### What is being asked
All lines from the one that contains "Given: Click the Git logo in the header" through the close of the entries below are to be repeated exactly, without any pictures.

### Extracted data entries
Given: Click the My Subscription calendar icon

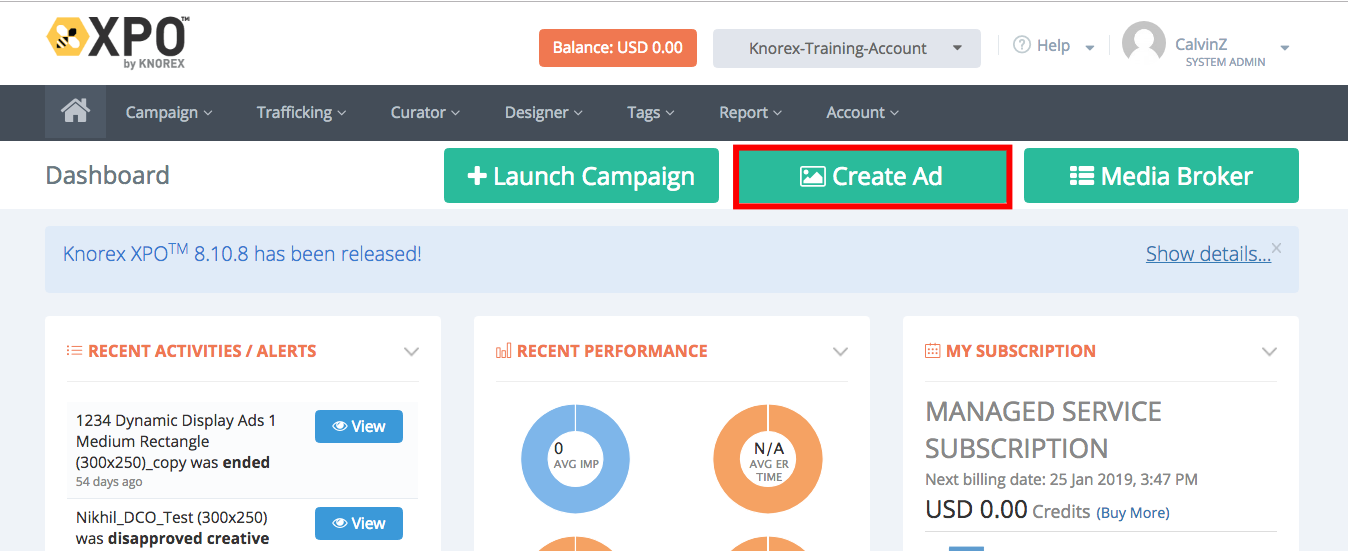Looking at the screenshot, I should [932, 351].
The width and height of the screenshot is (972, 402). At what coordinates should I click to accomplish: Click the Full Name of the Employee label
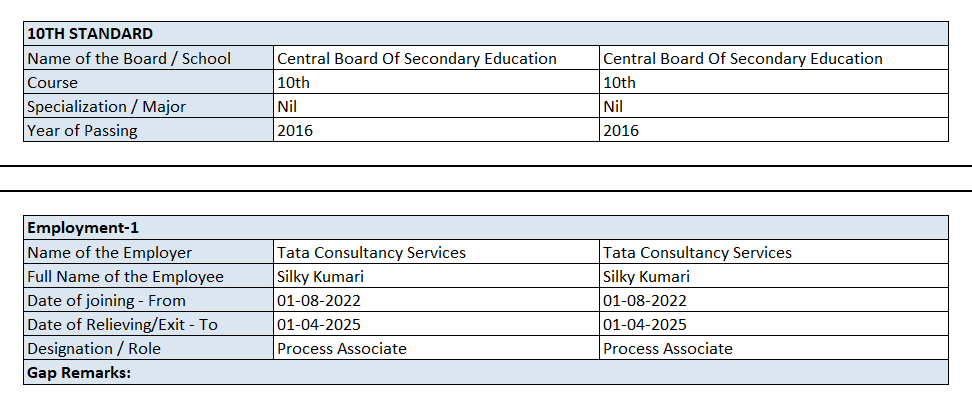125,276
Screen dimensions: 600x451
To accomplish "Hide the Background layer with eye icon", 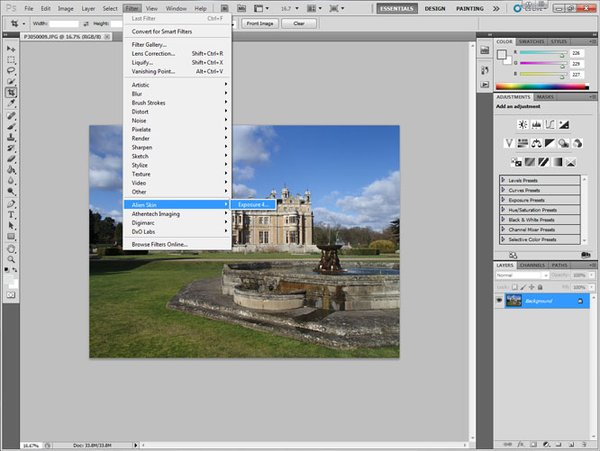I will coord(500,300).
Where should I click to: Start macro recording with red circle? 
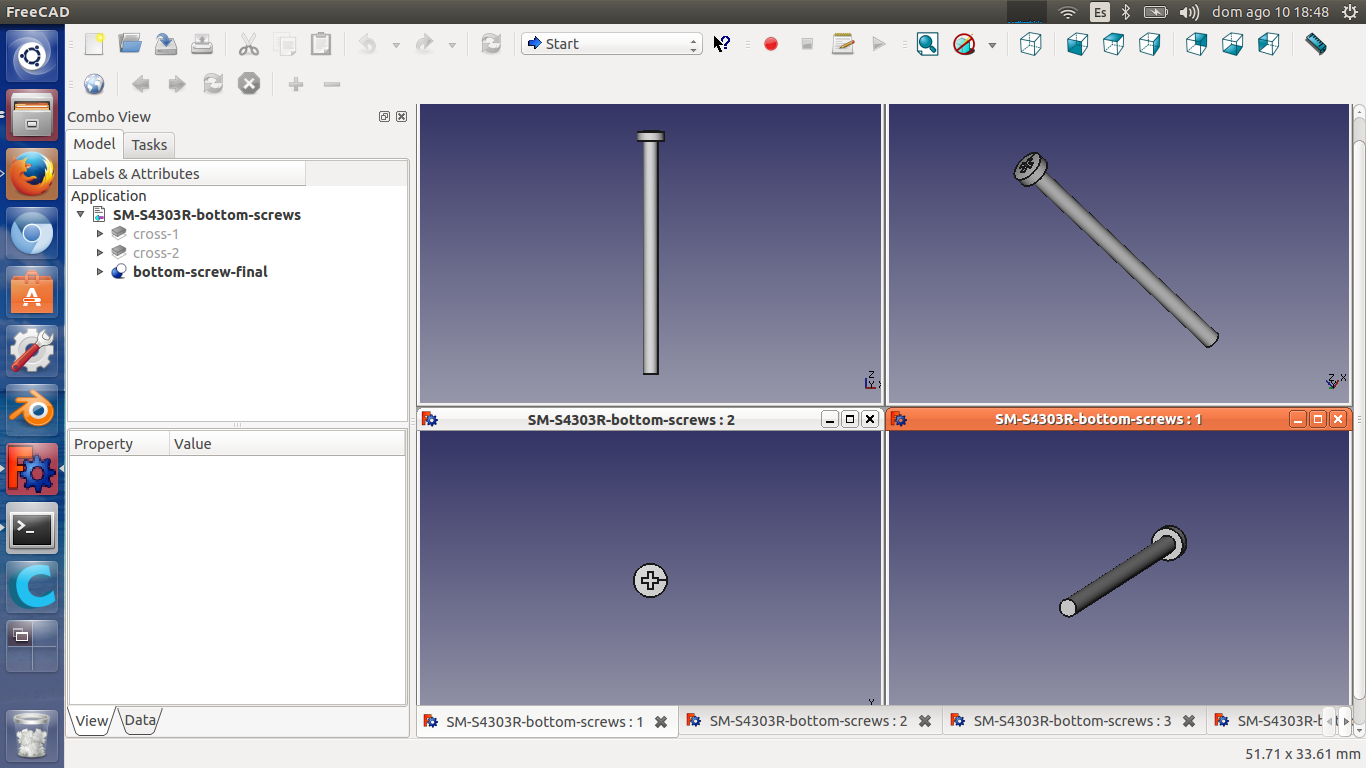(770, 44)
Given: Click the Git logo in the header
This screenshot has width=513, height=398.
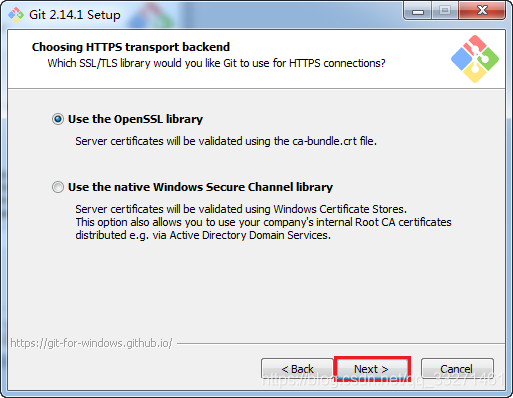Looking at the screenshot, I should [475, 59].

### Solution
Given: Click the Git logo in the header
This screenshot has width=513, height=398.
Looking at the screenshot, I should [475, 59].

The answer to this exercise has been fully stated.